I'm from Europe so used to subtitles from early age. My wife is Canadian, and first little while of our dating was bewildered with subtitles.
Now though, literally all my Canadian in-laws use subtitles, intergenerationalLy - they're used to them, and addicted to knowing what the heck is going on :)
I mean, I do "try" in the sense that about half the movies I watch are foreign, and therefore require subtitles. Despite this, I really do feel that I miss out on a lot of what is happening in terms of cinematography and creative directorial choices because I'm spending about 1/3 to 1/2 of the time reading the subtitles.
>I find it impossible to concentrate on what is happening visually on screen in a film when closed captions are on.
This is a skill. I would have agreed with you 20 years ago but at some point I started putting them on because I could only afford a shitty audio setup and dramas got really mumbly. Took a while, but I learned to not be distracted by the subtitles.
They mix sound differently now as well. I can’t follow speech in many shows and movies because voice volume is low and the background crap is too high.
I wish there was a CC mode for “I’m not deaf, I just don’t catch the quiet mumbly dialog sometimes so give me captions only of the dialog.”

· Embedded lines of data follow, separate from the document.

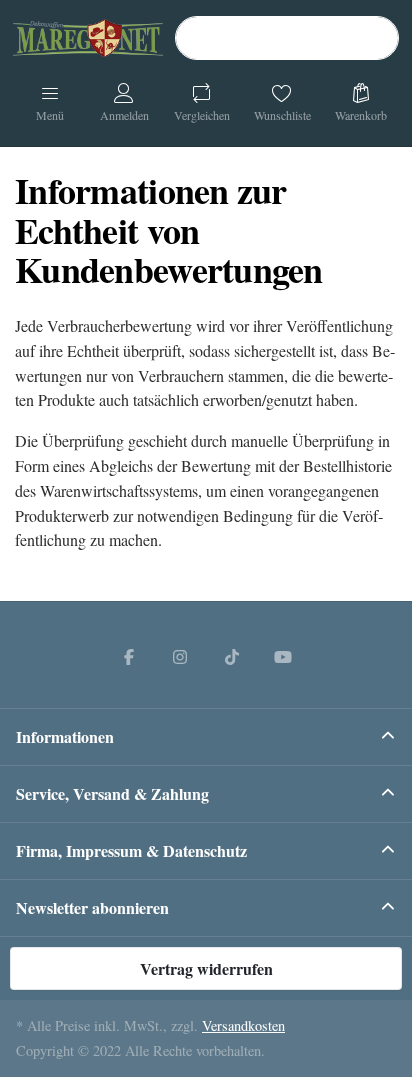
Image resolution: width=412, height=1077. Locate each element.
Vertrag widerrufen (206, 968)
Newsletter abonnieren (92, 907)
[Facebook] (129, 656)
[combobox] (287, 38)
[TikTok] (232, 656)
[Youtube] (284, 656)
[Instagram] (180, 656)
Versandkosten (243, 1025)
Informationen (65, 736)
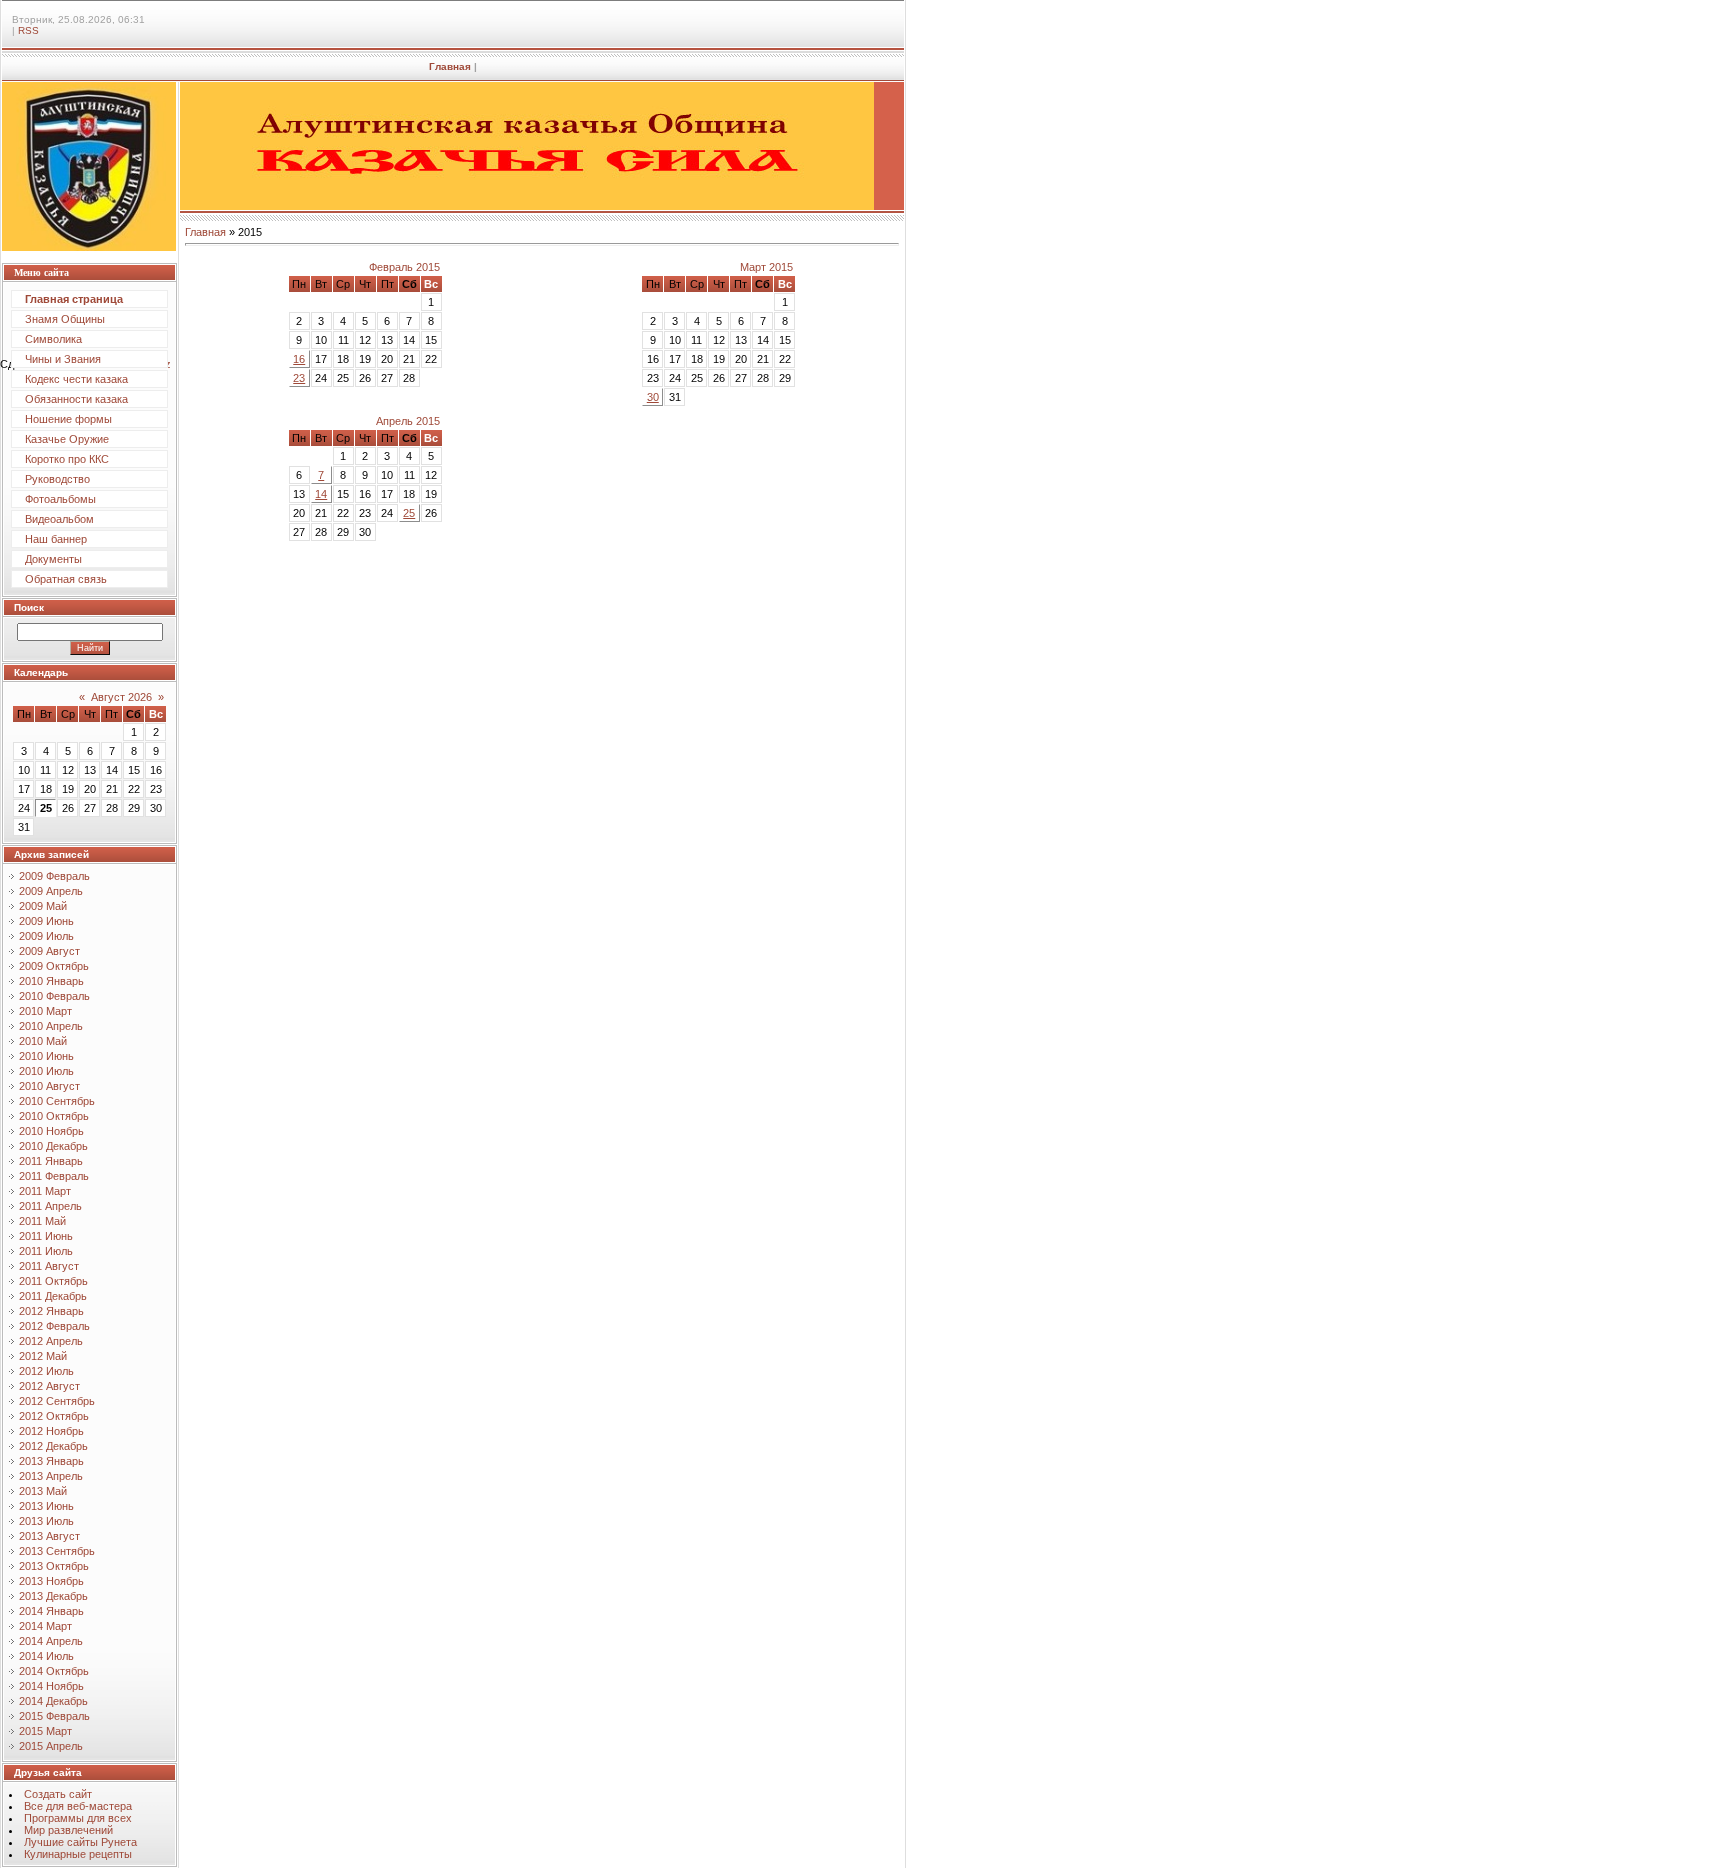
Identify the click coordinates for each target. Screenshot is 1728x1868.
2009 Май (43, 906)
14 (321, 494)
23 (299, 378)
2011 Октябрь (53, 1281)
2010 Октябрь (54, 1116)
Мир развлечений (68, 1830)
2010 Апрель (51, 1026)
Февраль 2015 (404, 267)
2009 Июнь (46, 921)
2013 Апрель (51, 1476)
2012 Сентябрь (57, 1401)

Bonus if it’s delayed by exactly 2 seconds, so that it doesn’t spoil jokes, and I can quickly reference it if I missed something someone said (helping me avoid fixating on the captions.)

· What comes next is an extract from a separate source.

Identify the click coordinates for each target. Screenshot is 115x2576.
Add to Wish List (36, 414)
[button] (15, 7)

Because it’s the CC descriptions of music swells and things like “[laughs] and “[crying]”, etc that are distracting for me, and not needed.
What’s worse, sometimes they ruin comedic timing by putting the punchline on the screen before the setup has finished (or logical equivalent of a punchline… comedy is often found in timing) and the captions ruin the timing.
There is on some shows. For those the choice is between "English" and "English [CC]" or similar; the former omits descriptions of noises. Most don't have this, probably because it's not provided by the producers.
Agreed on timing issues. This also seems to vary by show/producer.
There usually is (but not always). It is something like English vs English [for hearing impaired].
As a non-native English speaker I’m used to watching most television and movies with subtitles. The extra sound descriptions don’t bother me too much actually. Sometimes it is kind of funny actually, it is a running joke in my home to count the times a show has [ominous music].
That’s the difference between subtitles and closed captions: one is for people who don’t speak that language but can hear in general, the other is for people who can’t hear at all.
> Bonus if it’s delayed by exactly 2 seconds, so that it doesn’t spoil jokes, and I can quickly reference it if I missed something someone said (helping me avoid fixating on the captions.)
This is the exact reason why I vastly prefer playing media on my own media player. I have it set to always delay subtitles by exactly 2 seconds. I even have the font overridden to use a nice geometric sans (Josefin Sans, to be exact); subtitles with bitmap fonts (like they are on DVD and Blu-ray) are disabled outright.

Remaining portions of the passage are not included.